From the first line of the data below through the line holding "You are a computer-use agent. Screen", write out each line exactly as it stands.
(Data for processing begins)
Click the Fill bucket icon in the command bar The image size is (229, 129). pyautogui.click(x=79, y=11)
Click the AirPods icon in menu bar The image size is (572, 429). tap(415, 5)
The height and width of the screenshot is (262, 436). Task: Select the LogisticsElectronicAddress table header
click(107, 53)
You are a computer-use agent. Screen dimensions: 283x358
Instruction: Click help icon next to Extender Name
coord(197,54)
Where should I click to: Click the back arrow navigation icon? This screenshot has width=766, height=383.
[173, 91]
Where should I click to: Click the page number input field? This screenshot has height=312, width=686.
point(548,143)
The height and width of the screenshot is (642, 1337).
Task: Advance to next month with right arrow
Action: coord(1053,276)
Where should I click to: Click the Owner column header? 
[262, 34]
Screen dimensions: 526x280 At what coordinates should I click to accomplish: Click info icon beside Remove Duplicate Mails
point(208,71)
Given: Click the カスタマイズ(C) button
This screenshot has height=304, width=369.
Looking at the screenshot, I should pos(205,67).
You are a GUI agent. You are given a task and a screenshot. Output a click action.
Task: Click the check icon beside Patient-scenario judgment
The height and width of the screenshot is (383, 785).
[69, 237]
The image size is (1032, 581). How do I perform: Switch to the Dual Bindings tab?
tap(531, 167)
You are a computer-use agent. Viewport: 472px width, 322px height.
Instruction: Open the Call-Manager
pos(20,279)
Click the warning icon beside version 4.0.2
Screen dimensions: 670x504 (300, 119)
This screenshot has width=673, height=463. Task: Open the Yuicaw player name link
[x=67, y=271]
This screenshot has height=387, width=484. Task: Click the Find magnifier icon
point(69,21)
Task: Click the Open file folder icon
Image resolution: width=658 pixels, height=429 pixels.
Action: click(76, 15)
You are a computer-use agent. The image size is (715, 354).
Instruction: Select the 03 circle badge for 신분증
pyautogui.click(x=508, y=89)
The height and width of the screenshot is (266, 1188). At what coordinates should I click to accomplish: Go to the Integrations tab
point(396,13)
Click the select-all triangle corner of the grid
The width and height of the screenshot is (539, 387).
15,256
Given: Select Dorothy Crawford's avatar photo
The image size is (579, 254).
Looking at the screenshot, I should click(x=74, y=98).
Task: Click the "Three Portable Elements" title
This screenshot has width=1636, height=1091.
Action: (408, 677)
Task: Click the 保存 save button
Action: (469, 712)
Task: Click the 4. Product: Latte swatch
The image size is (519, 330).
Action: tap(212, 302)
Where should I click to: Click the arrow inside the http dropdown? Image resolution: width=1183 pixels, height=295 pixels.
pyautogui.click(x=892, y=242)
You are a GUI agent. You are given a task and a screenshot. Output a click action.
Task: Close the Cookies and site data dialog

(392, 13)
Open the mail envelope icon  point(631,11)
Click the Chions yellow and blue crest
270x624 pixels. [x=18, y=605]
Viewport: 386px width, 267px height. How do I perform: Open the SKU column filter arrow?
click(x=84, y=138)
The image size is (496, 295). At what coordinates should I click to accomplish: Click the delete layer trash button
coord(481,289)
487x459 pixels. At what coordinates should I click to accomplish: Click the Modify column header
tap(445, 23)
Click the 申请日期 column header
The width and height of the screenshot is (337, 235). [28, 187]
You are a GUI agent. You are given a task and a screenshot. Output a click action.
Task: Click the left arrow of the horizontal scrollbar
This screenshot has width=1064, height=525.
(Data for processing ends)
Problem solution>
Click the Fill bucket icon in the command bar The image size is (229, 129). pyautogui.click(x=79, y=11)
Click the AirPods icon in menu bar The image size is (572, 429). tap(415, 5)
The height and width of the screenshot is (262, 436). Task: Select the LogisticsElectronicAddress table header
click(107, 53)
You are a computer-use agent. Screen dimensions: 283x358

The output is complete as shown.